Security Advisor
Google Pulls Curtain Back on Windows 8.1 Zero-Day Flaw
Microsoft said it is currently finishing up on a fix.
Google last week released information on vulnerability in Microsoft's latest OS that could allow malicious applications from bypassing Windows' built-in security features and gain the same permission levels as an administrator.
The elevation of privilege flaw was discovered by Google's Project Zero security group -- an initiative that started last summer and works towards finding possible attack targets not only in its own products and services, but those from other third-party vendors. The Windows 8.1 hole was discovered over three months ago, but, as is policy with the group, Google only alerted Microsoft at first.
However, after 90 days had expired and no patch was released, the Google security team publicly released details online on Dec. 29.
"On Windows 8.1 update the system call NtApphelpCacheControl (the code is actually in ahcache.sys) allows application compatibility data to be cached for quick reuse when new processes are created," wrote Google in a research message board posting. A normal user can query the cache but cannot add new cached entries as the operation is restricted to administrators. This is checked in the function AhcVerifyAdminContext."
While Google's disclosure means that the flaw could potentially be used by attackers, the actual level of the threat is relatively low due to a system needing to be previously infected by malware.
In response to the public disclosure, Microsoft released the following statement: "We are working to release a security update to address an Elevation of Privilege issue. It is important to note that for a would-be attacker to potentially exploit a system they would first need to have valid logon credentials and be able to log on locally to a targeted machine. We encourage customers to keep their anti-virus software up to date, install all available Security Updates and enable the firewall on their computer."
While Google has not tested to see if the bug exists in any other versions of Windows, Project Zero said that it may also exist in Windows 7. Along with releasing a summary of the vulnerability, Google also released proof-of-concept code on the flaw.
Even though the flaw is relatively minor, and would take quite a bit of work to exploit, some are questioning whether or not the 90-day disclosure rule gives vendors enough time.

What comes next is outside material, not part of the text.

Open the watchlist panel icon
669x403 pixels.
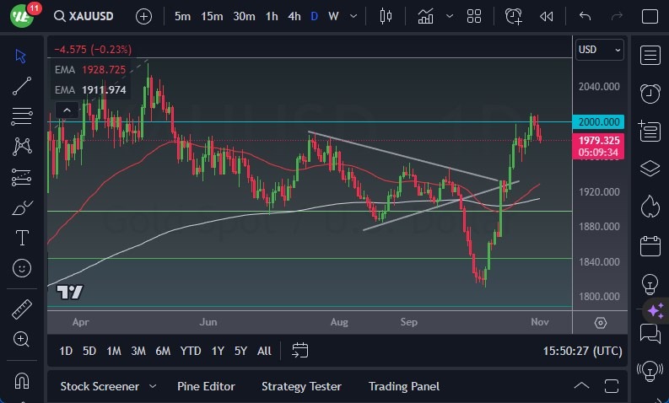click(650, 55)
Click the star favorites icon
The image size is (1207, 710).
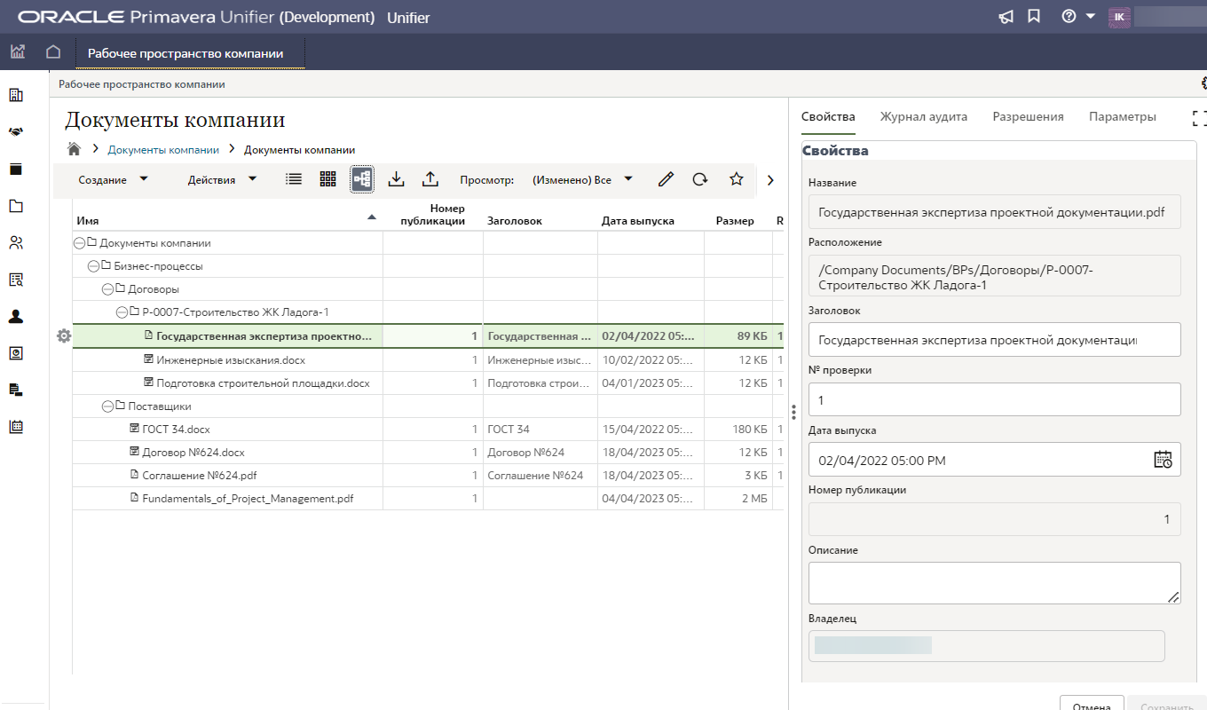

Security expert Chester Wisniewski of Sophos argues that both the 90 day time limit and the recent issues Microsoft has had with shipping properly functioning fixes should have put pressure on Google to give Microsoft more time to address the flaw. And these factors, coupled with the manner in which Google alerted the public, leads Wisniewski to believe the release was done more to embarrass Microsoft and was not done out of concern for the general public.
"The public disclosure included proof-of-concept (PoC) code that allows anyone with interest the immediate ability to exploit the vulnerability," wrote Wisniewski. "In my book, that's not compatible with behaviour that is allegedly in the public interest."
What's your take? Is 90 days enough time for companies to address found issues? And should disclosure come packaged with proof-of-concept code?